Les auditions se poursuivent avec Kheladi par qui le scandale de l’autoroute a éclaté. Il parle de corruption de grande ampleur : “Je vais vous dire exactement le montant : 1 milliard de dollars de corruption en 2005. Après 2005, le montant de la corruption était de 5 milliards de dollars.”
Il entre dans les détails : “Sur le montant du projet, 20% étaient réservés à corrompre. 4% pris par Chani et Mohamed Bedjaoui provenant des contrats de l’autoroute.

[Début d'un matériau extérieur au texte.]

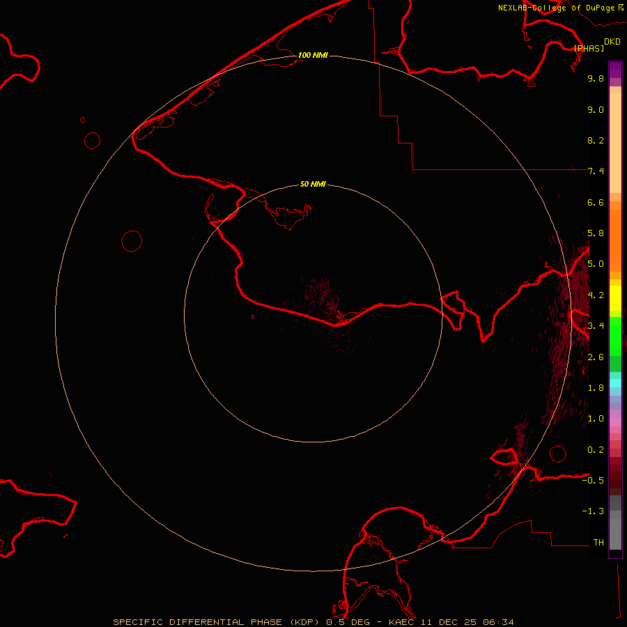627x627 pixels.
Task: Select the 50 NMI range ring label
Action: (x=313, y=184)
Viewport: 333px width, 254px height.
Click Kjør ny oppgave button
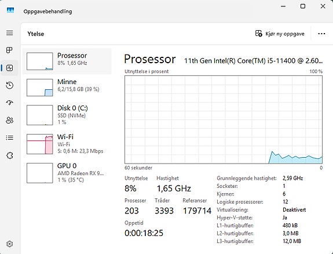click(x=280, y=34)
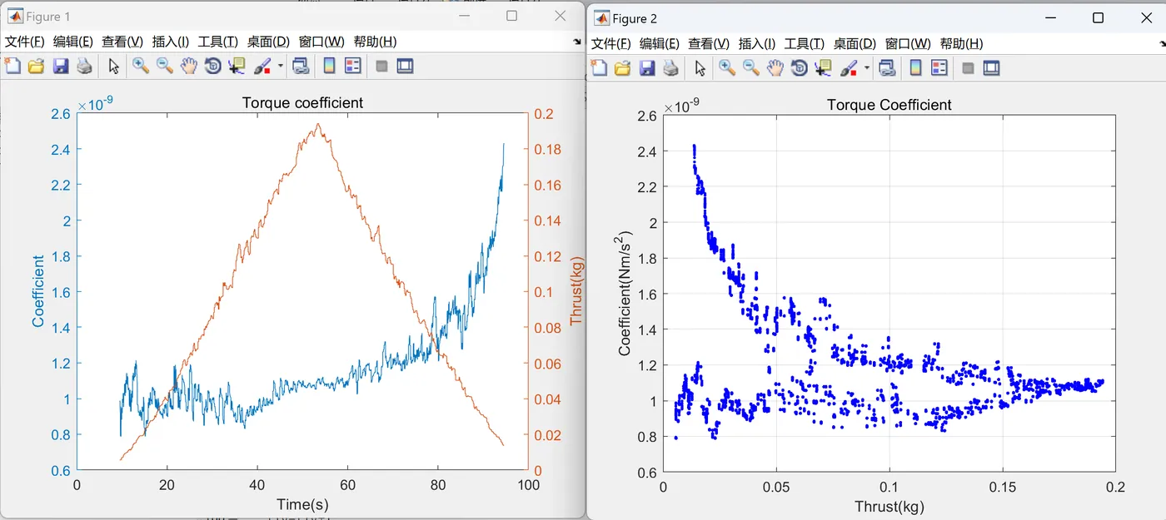Open Brush color dropdown arrow in Figure 2
1166x520 pixels.
pyautogui.click(x=867, y=68)
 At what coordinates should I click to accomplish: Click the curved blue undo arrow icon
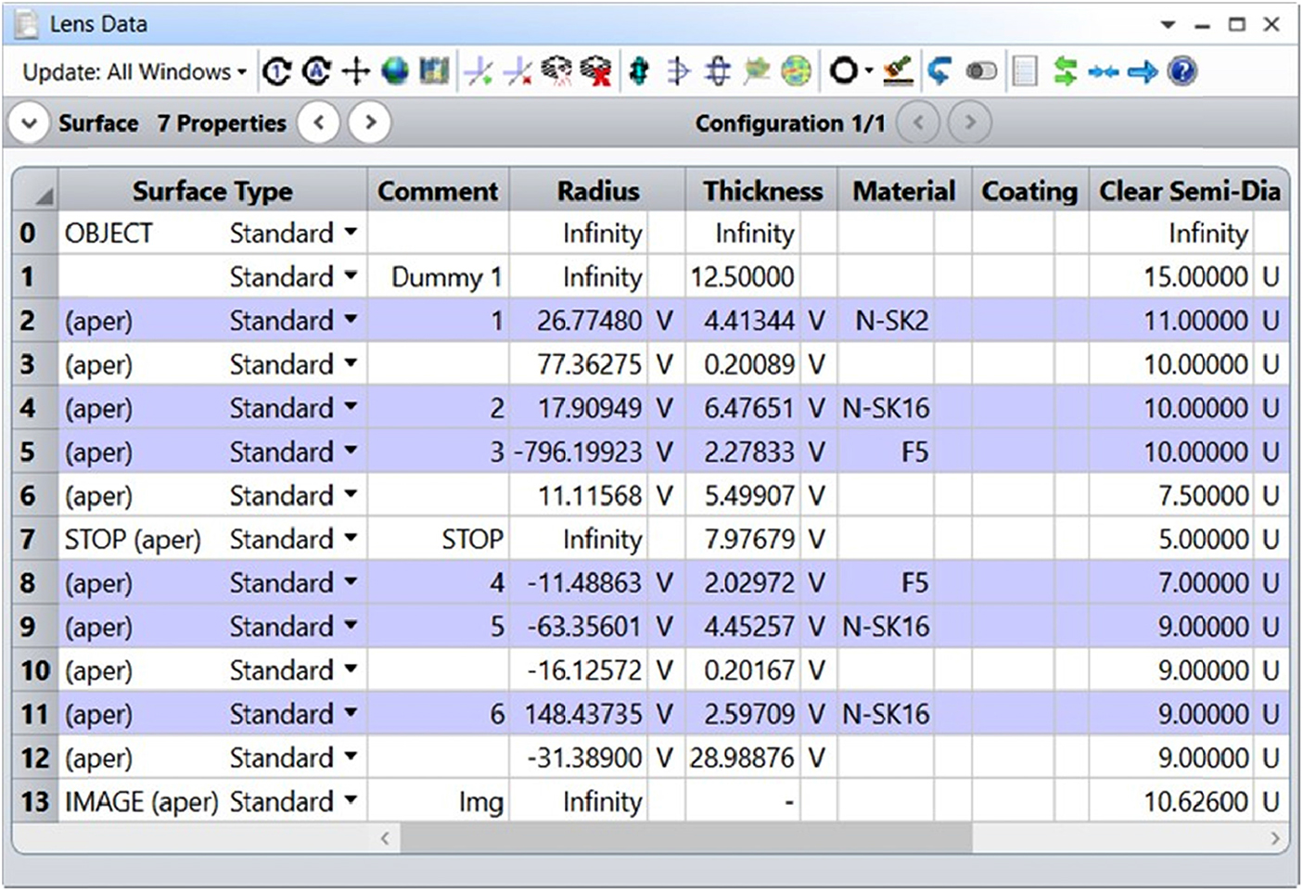[x=939, y=71]
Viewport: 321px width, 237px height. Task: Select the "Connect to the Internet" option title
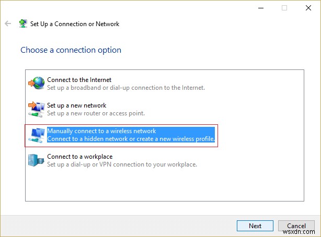(x=79, y=80)
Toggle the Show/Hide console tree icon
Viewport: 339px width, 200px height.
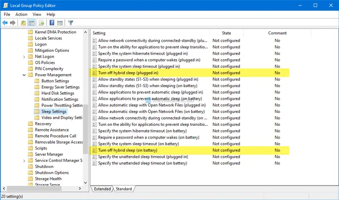[31, 22]
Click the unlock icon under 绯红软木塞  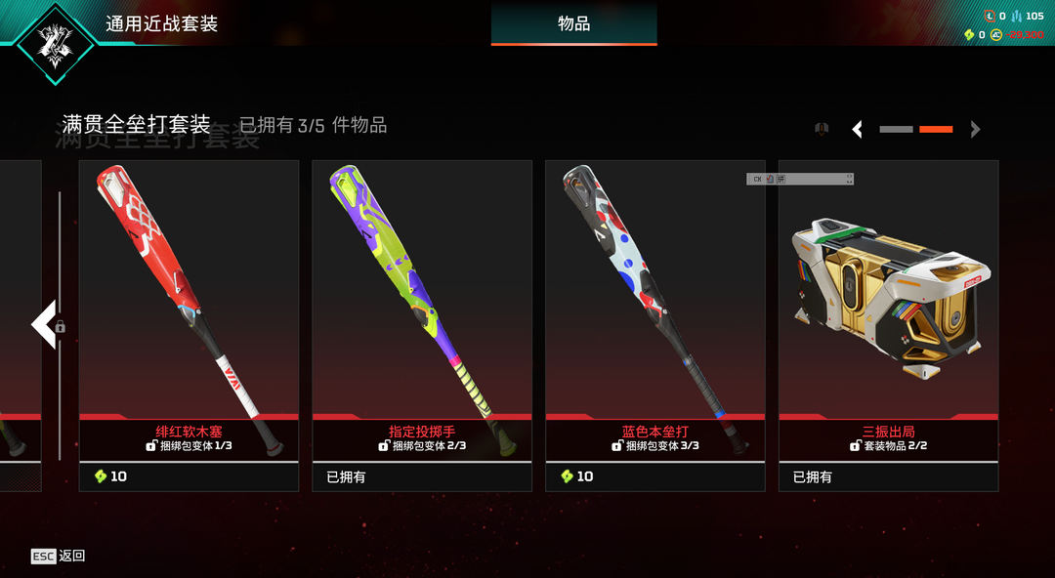[151, 445]
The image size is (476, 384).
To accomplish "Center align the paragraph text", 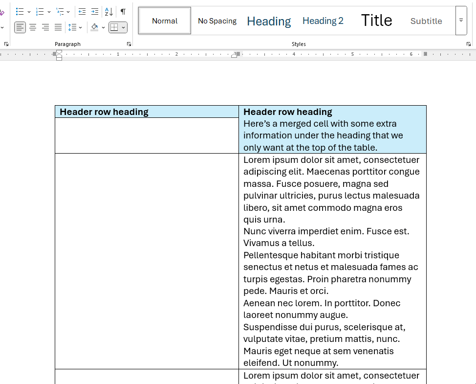I will coord(33,27).
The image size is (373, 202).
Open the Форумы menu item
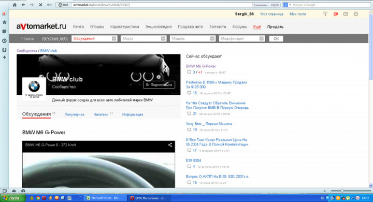tap(239, 26)
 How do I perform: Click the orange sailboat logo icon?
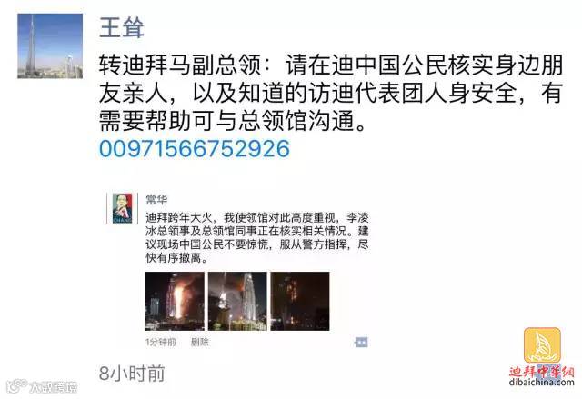(542, 345)
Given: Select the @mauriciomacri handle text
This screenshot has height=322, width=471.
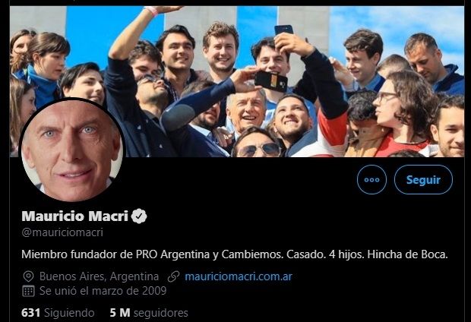Looking at the screenshot, I should [62, 232].
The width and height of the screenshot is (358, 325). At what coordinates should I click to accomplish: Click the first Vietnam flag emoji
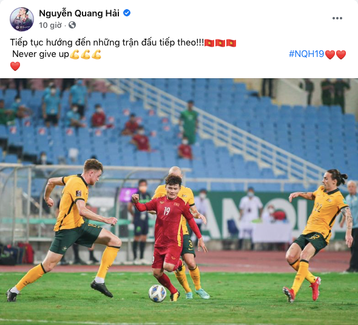pos(209,43)
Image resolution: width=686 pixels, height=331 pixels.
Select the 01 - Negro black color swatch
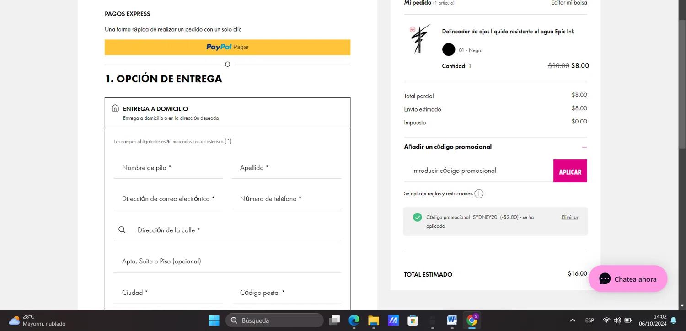click(449, 50)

Kouidri et Ghoul ont aussi des commissions. J’ai fait mon enquête et remis toutes les informations au DRS qui a fait son travail et informé le président de la République.” Kheladi dit avoir obtenu une partie de ces informations par Sacha qui avait des conflits d’intérêts avec Flacone et Chani. Le juge lui demande comment il justifie la présence des téléphones dans son coffre, dont un contient des communications entre lui et des Chinois. Kheladi répond qu’il a été floué par le vendeur qui lui a refilé un appareil usagé. “Pour les autres, je les ai pris chez moi ainsi qu’un ordinateur parce que, après avoir fait éclater l’affaire de corruption, Ghoul a ordonné de fermer tous les bureaux.” Reprise du procès ce matin.
N.H.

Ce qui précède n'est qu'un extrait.